La proposition d'Ericsson introduit des modèles conçus pour fonctionner en temps réel au sein du réseau radio. Il ne s’agit pas d’une analyse ex post ou d’une optimisation centralisée. L'accent est mis sur l'inférence à latence ultra faible, jusqu'au niveau de la microseconde, avec fiabilité et robustesse dans des environnements dynamiques.
Selon l'entreprise, les modèles ont été développés avec une expertise dans le domaine des télécommunications et formés sur des données de qualité. Cet aspect est décisif. Dans les réseaux mobiles, un modèle générique risque de ne pas capturer la complexité du signal radio, de la mobilité et de la propagation. La qualité des données devient alors une condition industrielle et non seulement technique.
L'abonnement comprend également un logiciel de formation continue. Cela permet au réseau de s’améliorer au fil du temps, sur la base de données évolutives et cohérentes. Pour l’avenir, la valeur ne réside pas uniquement dans la seule fonction d’IA. Cela réside dans la capacité à construire un cycle d’adaptation constant.
De la performance à la consommation d’énergie
L’efficacité est l’un des points centraux de l’offre. Ericsson rapporte des avantages déjà observés dans plus de 15 déploiements et essais dans le monde. L'entreprise parle d'une augmentation allant jusqu'à 20 % du débit descendant et jusqu'à 10 % de l'efficacité spectrale. À ces résultats s’ajoute la prise en charge jusqu’à deux fois plus d’utilisateurs à fort trafic.
Ce sont des chiffres significatifs car ils touchent une priorité concrète des opérateurs. La croissance de la demande de données ne peut pas toujours être satisfaite avec de nouveaux spectres ou de nouveaux sites. Dans de nombreux domaines, notamment sur les marchés matures, le défi consiste à extraire davantage de valeur des actifs existants.

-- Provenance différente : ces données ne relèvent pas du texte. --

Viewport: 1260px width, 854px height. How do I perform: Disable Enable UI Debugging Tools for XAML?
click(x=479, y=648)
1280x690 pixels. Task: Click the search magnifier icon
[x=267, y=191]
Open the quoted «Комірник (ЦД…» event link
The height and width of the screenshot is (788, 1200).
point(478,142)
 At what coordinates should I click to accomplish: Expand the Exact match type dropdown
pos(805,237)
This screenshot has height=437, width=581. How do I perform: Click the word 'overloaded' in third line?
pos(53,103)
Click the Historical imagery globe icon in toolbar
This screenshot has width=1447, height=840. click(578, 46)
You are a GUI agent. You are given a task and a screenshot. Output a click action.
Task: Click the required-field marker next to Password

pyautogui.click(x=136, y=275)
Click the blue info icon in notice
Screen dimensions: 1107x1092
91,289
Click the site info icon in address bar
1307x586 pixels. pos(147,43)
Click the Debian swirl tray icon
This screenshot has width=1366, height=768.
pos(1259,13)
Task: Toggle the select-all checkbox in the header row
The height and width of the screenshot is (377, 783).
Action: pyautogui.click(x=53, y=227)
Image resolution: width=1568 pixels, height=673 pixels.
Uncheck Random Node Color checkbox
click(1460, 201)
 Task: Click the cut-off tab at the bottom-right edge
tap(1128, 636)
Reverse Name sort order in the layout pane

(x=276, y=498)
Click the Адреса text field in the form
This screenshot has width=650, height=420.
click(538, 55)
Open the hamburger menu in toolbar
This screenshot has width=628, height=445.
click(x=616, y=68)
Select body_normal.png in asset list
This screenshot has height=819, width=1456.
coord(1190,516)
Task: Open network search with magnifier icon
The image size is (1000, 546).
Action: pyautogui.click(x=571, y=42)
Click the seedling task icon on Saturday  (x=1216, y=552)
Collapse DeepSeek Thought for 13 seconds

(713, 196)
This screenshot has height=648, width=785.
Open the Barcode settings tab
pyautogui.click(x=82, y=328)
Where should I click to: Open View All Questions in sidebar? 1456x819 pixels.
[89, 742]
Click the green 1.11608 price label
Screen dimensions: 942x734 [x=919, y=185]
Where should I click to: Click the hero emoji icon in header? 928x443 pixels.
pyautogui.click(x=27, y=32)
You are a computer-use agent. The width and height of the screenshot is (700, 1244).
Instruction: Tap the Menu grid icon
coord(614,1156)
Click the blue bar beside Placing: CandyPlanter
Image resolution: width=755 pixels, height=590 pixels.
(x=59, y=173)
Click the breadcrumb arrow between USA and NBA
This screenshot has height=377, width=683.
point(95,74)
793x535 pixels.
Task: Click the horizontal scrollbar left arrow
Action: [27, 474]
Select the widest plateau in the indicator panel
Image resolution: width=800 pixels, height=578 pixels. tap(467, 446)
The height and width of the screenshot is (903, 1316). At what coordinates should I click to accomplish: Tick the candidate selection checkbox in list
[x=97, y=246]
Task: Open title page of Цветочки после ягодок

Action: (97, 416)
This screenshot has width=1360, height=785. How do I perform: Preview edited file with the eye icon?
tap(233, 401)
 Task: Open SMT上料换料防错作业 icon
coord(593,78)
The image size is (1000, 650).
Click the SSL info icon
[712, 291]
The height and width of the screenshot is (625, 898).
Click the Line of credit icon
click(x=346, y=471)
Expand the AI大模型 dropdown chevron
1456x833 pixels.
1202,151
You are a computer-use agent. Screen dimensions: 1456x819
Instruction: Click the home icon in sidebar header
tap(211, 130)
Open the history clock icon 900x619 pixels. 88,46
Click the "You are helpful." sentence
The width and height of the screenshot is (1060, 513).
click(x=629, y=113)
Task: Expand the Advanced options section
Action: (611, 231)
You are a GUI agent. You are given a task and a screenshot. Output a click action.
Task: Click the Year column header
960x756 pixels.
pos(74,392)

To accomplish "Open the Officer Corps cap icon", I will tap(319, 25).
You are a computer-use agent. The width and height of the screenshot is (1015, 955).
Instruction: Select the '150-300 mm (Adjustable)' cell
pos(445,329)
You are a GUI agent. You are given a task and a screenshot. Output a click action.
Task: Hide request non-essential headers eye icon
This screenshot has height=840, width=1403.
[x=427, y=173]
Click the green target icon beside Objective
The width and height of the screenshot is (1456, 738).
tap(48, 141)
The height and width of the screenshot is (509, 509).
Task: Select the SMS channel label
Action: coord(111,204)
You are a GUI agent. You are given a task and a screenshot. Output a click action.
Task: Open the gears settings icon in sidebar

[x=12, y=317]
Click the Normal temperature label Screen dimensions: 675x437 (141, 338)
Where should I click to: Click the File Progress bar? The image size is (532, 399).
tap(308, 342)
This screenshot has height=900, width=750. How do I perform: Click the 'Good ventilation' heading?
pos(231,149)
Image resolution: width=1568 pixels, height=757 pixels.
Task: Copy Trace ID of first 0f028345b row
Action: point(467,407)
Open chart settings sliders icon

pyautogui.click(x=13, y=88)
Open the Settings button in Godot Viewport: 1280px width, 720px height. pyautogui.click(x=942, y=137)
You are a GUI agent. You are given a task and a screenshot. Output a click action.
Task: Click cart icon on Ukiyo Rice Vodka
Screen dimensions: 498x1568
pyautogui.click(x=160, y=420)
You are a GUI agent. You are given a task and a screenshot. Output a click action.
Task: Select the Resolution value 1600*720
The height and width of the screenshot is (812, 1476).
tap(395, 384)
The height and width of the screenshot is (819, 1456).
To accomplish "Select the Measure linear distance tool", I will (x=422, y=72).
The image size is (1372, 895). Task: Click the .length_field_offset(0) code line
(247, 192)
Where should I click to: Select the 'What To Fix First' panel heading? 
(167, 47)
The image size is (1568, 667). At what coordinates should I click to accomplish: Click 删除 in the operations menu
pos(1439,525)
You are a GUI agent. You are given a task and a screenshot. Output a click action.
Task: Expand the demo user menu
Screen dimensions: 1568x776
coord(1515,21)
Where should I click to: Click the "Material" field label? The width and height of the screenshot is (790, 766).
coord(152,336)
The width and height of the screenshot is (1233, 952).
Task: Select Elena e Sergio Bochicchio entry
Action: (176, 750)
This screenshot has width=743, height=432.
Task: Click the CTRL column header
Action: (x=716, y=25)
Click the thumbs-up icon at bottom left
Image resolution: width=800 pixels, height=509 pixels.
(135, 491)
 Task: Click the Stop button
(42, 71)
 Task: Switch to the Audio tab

Le logiciel devient alors un levier de capacité. Joe Madden, analyste principal chez Mobile Experts, résume le propos avec une lecture orientée retour sur investissements. Selon lui, l'offre peut « permettre aux opérateurs d'obtenir plus de capacité, une plus grande observabilité et des services de localisation plus précis à partir du réseau 5G déjà acheté ».
L’autre front est celui de l’énergie. La consommation du réseau radio pèse significativement sur les coûts d’exploitation. L'intégration d'AI Ran permet à Ericsson d'optimiser les ressources avec une plus grande précision. Le résultat attendu est un réseau plus performant, mais également plus durable sur le plan opérationnel.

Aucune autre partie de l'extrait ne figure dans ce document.